A favorite scapegoat, used shamelessly and with impunity, is poverty. I heard it from self-identified teachers at a March 12 legislative town hall meeting. I saw it in the March 9 weekly The Inlander. I hear it frequently from district administrators.

“We have so many poor people,” they say sadly, bellies up and paws waving. “Can’t you see we’re doing our best? It’s the poverty. We can’t overcome poverty. Poverty is the problem. We also have ineffective teachers, uninvolved parents, unmotivated students, social issues, lack of money, changing standards, testing, No Child Left Behind, huge classes, and … uh … a bunch of other things for which we’re definitely NOT responsible … But, the main problem is poverty.”

“Poverty is the key,” a district employee said at our Feb. 7 forum. “If you could fix poverty, you would fix the math problem.” He thinks he’s absolved from responsibility. Pass rates on standardized math tests do tend to be lower for disadvantaged students, but that isn’t because poverty is the problem with math. Jaime Escalante, Ben Chavis and Geoffrey Canada all have capably taught math to disadvantaged children.

I could give every poor family in Spokane millions of dollars, fancy suits, and a Lamborghini. If their children went through the district math program, and without outside intervention, they would eventually park the family Lamborghini in the community college parking lot and walk inside to take multiple remedial math classes – which about half would fail.

Four things are required for any classroom to be effective. I call those things the “Square of Effective Learning.” These are its four corners:

1. Effective teacher
2. Prepared student
3. Efficient and effective curriculum (learning materials)
4. Focused and effective learning environment

Poverty is not in this Square. (Careful now, lest you accidentally stereotype low-income families.)

Provocative, to say the least!

Personally, I don't think the problem is "poverty" as much as it is "culture". There is a "culture of poverty" and those that participate in that culture have a harder time than those who do not; poverty, then, isn't the direct link to trouble in school, culture is.

4 comments:

Anonymous said...

But on the other hand, I would wager that it can be difficult to concentrate on math, and can be difficult for a parent to make their child focus on math, when they are both starving, or the parent is unsure of where next month's rent will come from, or if any of their other basic needs are not being met.

mrelliott said...

As an educator who most recently taught in a school that had a significant population that was considered "economically disadvantaged", I came to the opinion that while poverty influenced a child's desire to learn, it never interfered in their ability to learn. And, that's the key...

There's a difference between desire and ability.

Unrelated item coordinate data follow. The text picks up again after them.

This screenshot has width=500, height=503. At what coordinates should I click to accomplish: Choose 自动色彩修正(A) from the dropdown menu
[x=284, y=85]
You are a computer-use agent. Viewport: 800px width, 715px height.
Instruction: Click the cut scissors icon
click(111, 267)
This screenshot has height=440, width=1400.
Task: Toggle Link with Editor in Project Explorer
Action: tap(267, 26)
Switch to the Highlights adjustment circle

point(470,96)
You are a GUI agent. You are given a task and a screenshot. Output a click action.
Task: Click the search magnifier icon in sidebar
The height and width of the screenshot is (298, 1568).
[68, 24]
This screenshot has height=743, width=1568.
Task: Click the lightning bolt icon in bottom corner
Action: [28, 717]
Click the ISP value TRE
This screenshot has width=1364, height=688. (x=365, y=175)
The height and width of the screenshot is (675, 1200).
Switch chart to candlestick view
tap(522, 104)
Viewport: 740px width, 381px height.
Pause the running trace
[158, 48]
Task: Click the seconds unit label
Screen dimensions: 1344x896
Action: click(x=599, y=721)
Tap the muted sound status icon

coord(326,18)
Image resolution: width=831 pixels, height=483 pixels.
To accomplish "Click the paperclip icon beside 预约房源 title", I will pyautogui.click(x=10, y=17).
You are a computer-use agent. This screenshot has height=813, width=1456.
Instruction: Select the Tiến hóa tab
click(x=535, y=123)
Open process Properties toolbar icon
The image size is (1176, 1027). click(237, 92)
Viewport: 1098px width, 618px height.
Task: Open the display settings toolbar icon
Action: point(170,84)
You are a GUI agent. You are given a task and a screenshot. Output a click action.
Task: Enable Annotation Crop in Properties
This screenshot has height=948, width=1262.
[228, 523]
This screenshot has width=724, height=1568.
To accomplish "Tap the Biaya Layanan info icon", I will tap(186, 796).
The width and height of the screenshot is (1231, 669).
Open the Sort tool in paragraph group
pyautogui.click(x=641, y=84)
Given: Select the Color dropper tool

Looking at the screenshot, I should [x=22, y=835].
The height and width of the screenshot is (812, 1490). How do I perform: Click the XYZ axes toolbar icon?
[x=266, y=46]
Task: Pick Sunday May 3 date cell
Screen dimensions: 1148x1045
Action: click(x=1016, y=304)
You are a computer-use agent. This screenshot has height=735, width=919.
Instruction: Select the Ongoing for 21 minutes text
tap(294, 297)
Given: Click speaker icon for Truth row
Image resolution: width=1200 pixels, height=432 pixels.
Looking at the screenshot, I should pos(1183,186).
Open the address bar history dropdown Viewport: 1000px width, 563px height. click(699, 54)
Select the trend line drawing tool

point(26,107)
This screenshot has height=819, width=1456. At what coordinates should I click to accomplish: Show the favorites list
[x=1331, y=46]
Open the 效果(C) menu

I've seen so much money available to poor students, by way of free breakfasts, lunches, school supplies, technology, transportation, even college tuition. And yet, in a lot of cases it did little to improve achievement.

I've seen so much abuse of financial aide in schools. Students that supposedly live in poverty, yet drive a nicer car than I do, have newer cell phones, designer clothing, etc., yet we're giving them free everything, and they could care less about their education.

I agree with this, poverty is not preventing students from learning, and we've had enough years of dumping money into the system to show that is not the solution.

neko said...

When all of your basic necessities are being paid for by someone else, it frees up all of your money to be spent on toys and gadgets.

Ellen K said...

After Katrina an extended NOLA family was adopted by a midsized Ohio town. They were given a house and checks to buy clothing and food. Instead they bought big screen televisions and other luxury items. The townsfolks were up in arms because they knew winter was coming and feared the children didn't have warm clothing. Of course then the argument became a shouting match around racism. The real debate was that one group knew what to expect with a cold Ohio winter and the other group did not.